PROBLEM REQUIREMENTS = Return each line, exactly as given, from the one containing "Open the Statistics menu" through the end of the entries below, and skip the rest.

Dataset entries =
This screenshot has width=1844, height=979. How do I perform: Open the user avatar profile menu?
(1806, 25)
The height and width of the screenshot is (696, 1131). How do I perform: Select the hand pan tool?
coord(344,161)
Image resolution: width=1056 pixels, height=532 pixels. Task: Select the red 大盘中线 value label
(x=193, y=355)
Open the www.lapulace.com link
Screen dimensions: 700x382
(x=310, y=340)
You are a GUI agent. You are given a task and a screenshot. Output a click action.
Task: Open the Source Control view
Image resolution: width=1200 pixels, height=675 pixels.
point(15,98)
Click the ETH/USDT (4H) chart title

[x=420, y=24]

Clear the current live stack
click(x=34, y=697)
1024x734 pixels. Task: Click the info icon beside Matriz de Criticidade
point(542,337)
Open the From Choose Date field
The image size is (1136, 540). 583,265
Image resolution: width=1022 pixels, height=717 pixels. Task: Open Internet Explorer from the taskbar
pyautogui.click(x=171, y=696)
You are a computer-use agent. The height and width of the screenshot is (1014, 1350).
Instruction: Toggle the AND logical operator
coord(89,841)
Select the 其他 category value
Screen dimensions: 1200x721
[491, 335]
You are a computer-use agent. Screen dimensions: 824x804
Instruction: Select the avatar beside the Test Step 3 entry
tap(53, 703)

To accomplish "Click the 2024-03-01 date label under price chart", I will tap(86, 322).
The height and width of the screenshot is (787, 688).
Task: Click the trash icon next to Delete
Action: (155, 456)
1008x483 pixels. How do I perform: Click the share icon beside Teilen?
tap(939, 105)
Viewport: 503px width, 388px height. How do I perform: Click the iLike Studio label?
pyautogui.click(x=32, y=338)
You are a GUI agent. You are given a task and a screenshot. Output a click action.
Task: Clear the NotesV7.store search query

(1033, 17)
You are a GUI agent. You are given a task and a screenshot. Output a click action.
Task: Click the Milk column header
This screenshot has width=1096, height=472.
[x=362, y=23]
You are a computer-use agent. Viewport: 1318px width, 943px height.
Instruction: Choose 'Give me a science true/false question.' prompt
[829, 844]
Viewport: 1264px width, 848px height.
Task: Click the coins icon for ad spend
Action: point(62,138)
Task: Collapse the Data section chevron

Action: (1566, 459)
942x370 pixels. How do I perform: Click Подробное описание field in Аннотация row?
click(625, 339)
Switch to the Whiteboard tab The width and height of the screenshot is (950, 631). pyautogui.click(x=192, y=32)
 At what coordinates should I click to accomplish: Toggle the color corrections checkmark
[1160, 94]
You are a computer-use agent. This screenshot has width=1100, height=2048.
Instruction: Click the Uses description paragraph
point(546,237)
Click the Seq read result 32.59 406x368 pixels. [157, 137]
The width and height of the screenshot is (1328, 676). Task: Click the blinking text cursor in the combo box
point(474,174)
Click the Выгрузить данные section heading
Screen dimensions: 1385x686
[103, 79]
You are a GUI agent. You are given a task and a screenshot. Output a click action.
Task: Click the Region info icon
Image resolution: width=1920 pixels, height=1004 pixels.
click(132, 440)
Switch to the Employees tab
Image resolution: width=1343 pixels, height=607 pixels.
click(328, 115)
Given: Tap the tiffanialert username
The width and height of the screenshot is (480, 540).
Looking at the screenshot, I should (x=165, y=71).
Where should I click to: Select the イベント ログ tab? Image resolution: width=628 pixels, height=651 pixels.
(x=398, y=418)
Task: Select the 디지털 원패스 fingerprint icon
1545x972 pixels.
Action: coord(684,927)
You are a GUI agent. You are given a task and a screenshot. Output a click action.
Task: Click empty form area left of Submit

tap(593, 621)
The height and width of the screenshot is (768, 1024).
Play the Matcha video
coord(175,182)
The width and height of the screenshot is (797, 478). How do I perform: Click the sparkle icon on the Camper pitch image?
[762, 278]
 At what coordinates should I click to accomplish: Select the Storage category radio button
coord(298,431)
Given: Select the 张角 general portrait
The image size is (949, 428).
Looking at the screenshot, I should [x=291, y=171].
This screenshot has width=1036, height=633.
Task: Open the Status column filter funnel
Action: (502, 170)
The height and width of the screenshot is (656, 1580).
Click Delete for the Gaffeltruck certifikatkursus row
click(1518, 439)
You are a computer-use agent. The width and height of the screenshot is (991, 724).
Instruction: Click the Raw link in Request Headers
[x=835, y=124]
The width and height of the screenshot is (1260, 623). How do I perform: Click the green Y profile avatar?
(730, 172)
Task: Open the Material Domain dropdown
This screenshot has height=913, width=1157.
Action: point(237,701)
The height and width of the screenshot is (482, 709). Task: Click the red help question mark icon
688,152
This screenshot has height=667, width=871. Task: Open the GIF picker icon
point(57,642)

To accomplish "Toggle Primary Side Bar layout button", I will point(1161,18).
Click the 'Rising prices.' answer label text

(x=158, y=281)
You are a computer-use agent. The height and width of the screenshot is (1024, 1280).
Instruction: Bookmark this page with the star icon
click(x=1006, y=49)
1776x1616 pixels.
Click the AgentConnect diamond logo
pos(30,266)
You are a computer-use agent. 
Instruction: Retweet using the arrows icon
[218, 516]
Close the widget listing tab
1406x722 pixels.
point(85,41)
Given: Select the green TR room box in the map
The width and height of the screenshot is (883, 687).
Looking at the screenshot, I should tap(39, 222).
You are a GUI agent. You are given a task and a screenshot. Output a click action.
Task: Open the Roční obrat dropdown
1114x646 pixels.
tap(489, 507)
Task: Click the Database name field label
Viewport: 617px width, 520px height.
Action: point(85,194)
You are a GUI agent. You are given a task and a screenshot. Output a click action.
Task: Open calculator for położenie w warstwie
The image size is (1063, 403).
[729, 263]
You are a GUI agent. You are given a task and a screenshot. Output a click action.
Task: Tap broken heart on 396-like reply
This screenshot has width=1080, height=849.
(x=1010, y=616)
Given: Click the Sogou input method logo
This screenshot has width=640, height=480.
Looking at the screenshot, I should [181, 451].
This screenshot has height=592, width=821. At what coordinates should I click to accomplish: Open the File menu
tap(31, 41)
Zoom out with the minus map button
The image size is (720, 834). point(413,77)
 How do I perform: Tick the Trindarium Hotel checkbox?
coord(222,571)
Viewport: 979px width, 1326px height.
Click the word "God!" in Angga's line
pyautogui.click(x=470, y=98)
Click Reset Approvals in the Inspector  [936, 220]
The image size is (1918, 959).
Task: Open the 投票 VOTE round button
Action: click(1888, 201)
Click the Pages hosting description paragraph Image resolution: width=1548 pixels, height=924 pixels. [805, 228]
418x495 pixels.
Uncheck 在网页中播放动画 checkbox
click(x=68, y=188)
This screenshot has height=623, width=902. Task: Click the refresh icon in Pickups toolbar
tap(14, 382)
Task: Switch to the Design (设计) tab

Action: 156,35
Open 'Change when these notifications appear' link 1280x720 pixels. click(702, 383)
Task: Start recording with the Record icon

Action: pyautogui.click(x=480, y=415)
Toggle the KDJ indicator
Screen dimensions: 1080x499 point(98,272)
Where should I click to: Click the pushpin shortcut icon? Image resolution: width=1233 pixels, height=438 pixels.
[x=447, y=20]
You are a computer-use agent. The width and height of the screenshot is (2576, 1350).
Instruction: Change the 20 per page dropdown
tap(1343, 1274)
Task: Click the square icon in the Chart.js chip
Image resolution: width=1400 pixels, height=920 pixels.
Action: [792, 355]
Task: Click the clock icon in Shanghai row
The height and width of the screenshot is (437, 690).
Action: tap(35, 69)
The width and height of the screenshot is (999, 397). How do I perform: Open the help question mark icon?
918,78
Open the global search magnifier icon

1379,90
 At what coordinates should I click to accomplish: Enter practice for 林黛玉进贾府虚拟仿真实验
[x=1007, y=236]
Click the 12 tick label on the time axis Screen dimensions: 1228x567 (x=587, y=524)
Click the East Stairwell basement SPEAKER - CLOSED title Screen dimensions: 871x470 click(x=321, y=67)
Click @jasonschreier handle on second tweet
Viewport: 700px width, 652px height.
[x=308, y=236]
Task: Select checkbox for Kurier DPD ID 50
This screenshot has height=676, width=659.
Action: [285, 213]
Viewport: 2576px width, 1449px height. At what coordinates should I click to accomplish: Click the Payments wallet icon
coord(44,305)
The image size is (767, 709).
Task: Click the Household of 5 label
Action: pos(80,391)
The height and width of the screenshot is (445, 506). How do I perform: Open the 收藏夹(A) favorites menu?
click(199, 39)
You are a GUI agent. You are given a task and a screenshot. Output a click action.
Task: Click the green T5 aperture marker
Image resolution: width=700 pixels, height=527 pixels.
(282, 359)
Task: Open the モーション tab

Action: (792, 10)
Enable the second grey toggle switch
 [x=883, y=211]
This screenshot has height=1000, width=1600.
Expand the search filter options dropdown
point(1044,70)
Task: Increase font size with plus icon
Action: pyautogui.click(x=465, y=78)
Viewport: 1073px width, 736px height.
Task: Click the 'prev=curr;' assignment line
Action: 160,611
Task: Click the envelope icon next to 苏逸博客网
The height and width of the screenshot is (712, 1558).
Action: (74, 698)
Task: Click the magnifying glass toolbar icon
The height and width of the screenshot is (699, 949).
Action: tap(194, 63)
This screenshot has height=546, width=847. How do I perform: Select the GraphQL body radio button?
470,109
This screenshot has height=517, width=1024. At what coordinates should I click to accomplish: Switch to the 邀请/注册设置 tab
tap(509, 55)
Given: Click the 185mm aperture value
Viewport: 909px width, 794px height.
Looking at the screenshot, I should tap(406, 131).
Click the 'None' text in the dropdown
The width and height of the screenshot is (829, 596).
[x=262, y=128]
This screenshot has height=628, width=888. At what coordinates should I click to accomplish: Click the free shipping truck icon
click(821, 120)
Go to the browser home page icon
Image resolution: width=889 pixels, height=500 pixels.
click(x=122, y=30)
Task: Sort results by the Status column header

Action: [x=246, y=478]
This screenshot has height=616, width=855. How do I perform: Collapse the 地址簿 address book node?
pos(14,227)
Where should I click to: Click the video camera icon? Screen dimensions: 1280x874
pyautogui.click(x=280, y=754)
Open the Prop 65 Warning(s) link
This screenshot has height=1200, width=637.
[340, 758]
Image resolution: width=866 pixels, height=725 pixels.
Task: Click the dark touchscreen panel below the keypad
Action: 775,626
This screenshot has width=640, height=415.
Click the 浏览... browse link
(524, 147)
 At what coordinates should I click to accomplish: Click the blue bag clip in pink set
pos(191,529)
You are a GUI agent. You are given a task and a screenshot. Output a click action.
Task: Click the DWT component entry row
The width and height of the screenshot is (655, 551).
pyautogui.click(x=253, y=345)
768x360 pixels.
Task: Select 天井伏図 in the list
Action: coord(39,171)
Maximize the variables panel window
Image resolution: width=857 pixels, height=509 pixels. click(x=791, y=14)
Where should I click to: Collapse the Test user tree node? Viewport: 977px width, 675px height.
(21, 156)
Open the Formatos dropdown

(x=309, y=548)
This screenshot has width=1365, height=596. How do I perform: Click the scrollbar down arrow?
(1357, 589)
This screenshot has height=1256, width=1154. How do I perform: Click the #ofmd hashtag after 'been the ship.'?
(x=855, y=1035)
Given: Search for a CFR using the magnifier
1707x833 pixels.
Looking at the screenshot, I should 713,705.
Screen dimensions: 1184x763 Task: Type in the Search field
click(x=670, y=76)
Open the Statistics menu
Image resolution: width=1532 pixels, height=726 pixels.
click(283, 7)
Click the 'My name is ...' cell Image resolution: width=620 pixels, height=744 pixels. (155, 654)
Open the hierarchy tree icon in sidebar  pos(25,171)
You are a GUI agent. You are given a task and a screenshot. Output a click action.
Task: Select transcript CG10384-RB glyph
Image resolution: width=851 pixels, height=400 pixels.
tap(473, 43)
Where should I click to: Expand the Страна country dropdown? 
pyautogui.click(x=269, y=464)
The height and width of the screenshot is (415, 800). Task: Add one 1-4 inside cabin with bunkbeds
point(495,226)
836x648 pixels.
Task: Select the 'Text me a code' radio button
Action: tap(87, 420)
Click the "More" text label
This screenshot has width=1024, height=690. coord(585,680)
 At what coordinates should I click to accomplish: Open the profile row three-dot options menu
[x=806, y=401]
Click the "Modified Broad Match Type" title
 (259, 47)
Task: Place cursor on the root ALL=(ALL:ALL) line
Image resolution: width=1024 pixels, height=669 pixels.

EXERCISE RESULT =
Open the Statistics menu
Image resolution: width=1532 pixels, height=726 pixels.
click(283, 7)
Click the 'My name is ...' cell Image resolution: width=620 pixels, height=744 pixels. (155, 654)
Open the hierarchy tree icon in sidebar  pos(25,171)
You are a GUI agent. You are given a task and a screenshot. Output a click action.
Task: Select transcript CG10384-RB glyph
Image resolution: width=851 pixels, height=400 pixels.
tap(473, 43)
Where should I click to: Expand the Страна country dropdown? 
pyautogui.click(x=269, y=464)
The height and width of the screenshot is (415, 800). Task: Add one 1-4 inside cabin with bunkbeds
point(495,226)
836x648 pixels.
Task: Select the 'Text me a code' radio button
Action: tap(87, 420)
Click the "More" text label
This screenshot has width=1024, height=690. coord(585,680)
 At what coordinates should I click to accomplish: Open the profile row three-dot options menu
[x=806, y=401]
Click the "Modified Broad Match Type" title
 (259, 47)
Task: Place cursor on the root ALL=(ALL:ALL) line
Image resolution: width=1024 pixels, height=669 pixels.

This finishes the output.